(Records from a data source)
== Segment start ==

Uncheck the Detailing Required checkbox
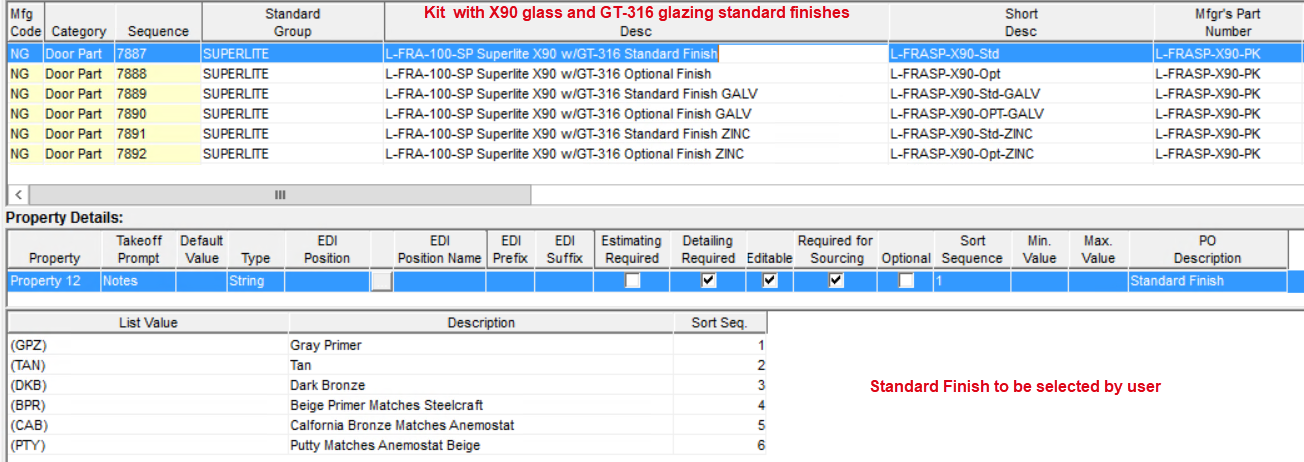 tap(709, 281)
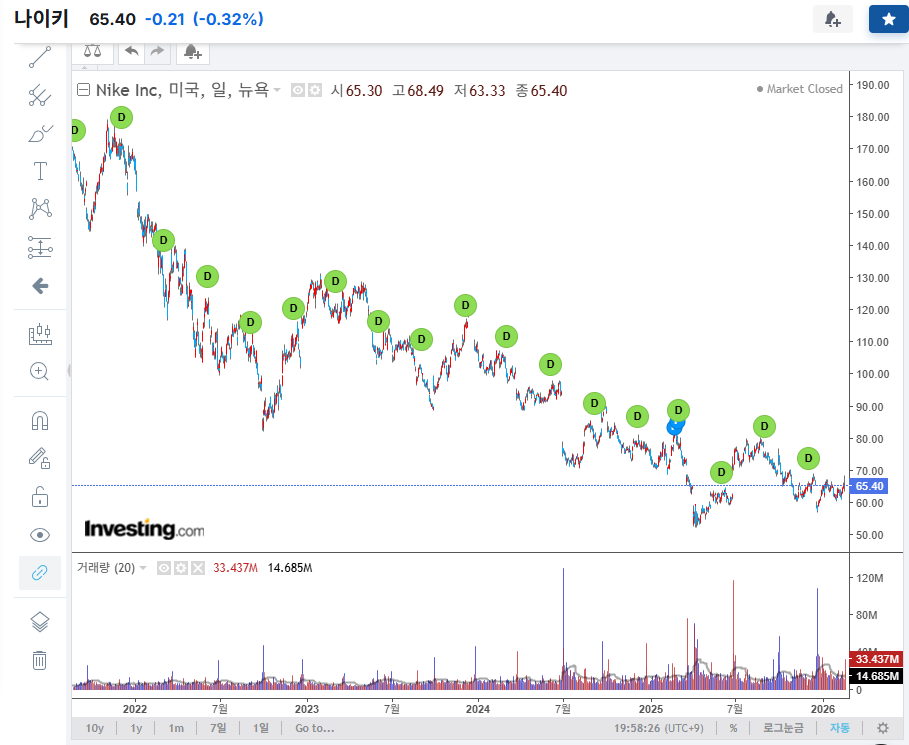Screen dimensions: 909x745
Task: Switch chart range to 1y
Action: [136, 728]
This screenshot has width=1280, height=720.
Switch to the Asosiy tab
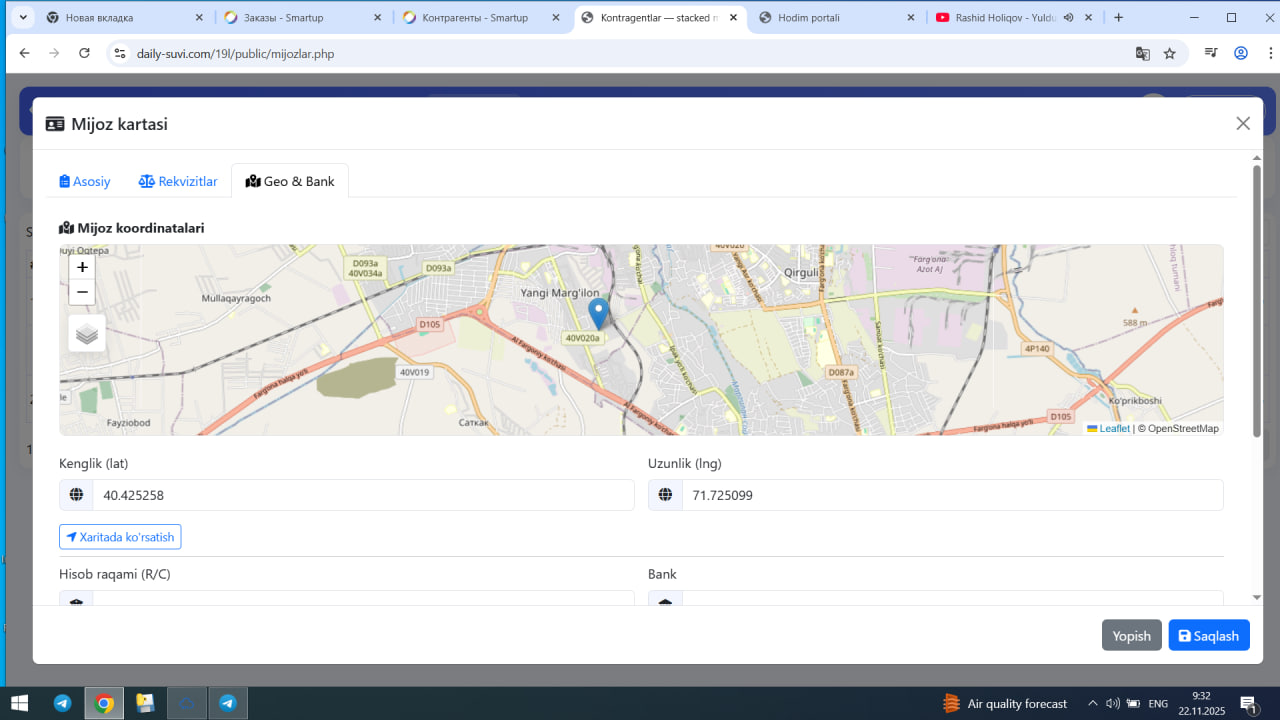click(85, 181)
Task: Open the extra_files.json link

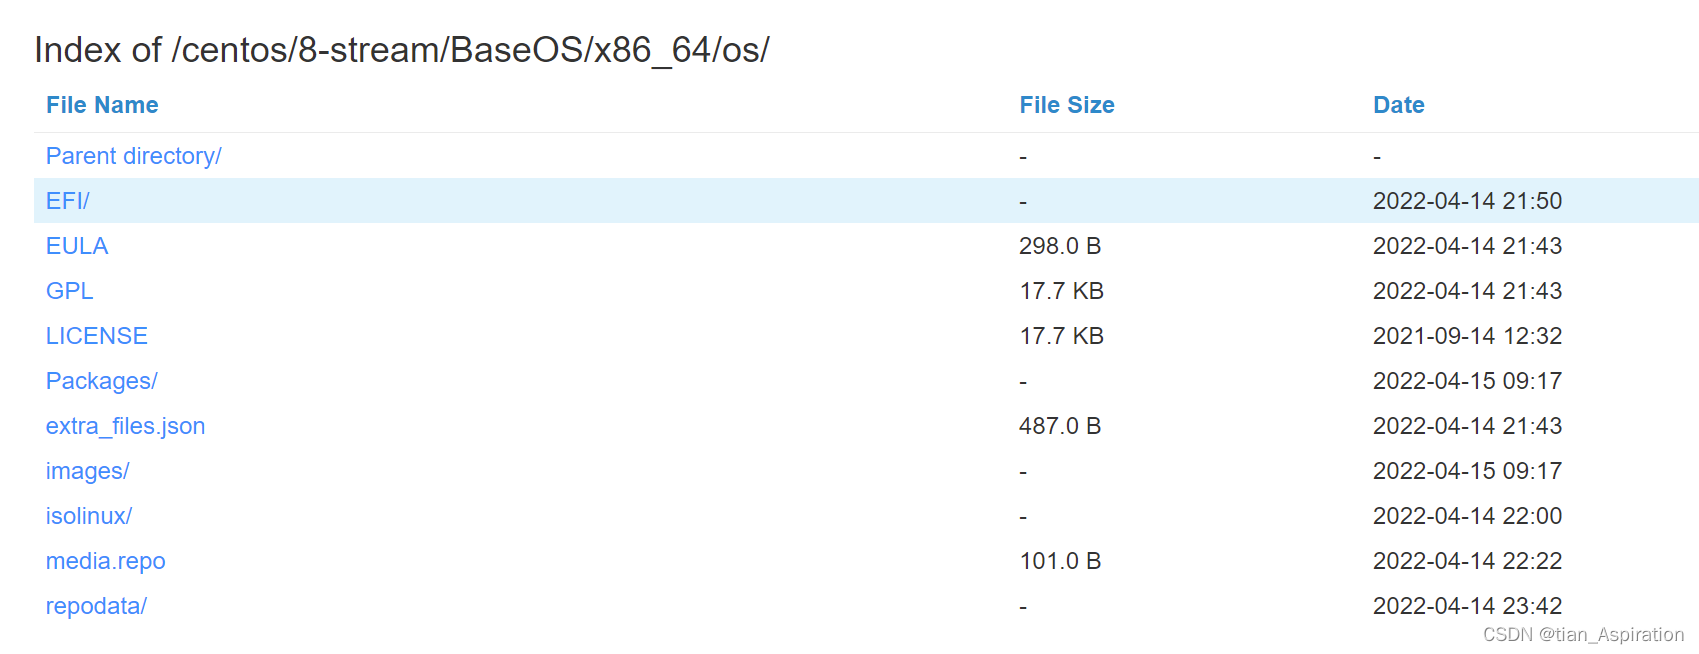Action: [x=125, y=425]
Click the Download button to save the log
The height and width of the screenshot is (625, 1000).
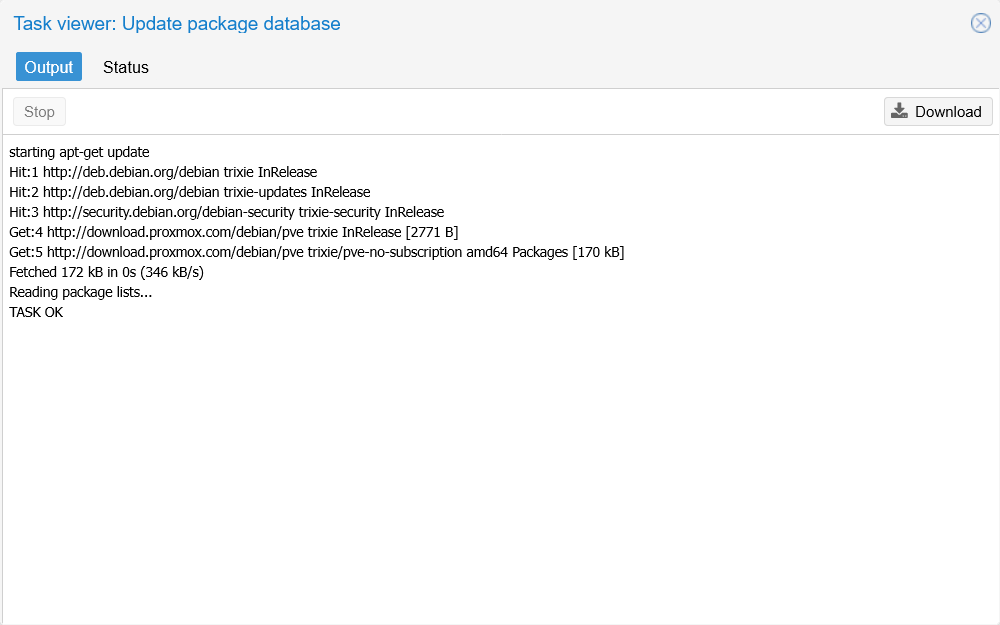938,111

== Segment end ==

*EXERCISE INSTRUCTIONS*: Every record, word for word, should be given back without its pictures.

*OUTPUT OF THE TASK*:
Uncheck the Detailing Required checkbox
 tap(709, 281)
Screen dimensions: 909x745
Task: Switch chart range to 1y
Action: [136, 728]
This screenshot has width=1280, height=720.
Switch to the Asosiy tab
click(85, 181)
Task: Open the extra_files.json link

Action: [x=125, y=425]
Click the Download button to save the log
The height and width of the screenshot is (625, 1000).
938,111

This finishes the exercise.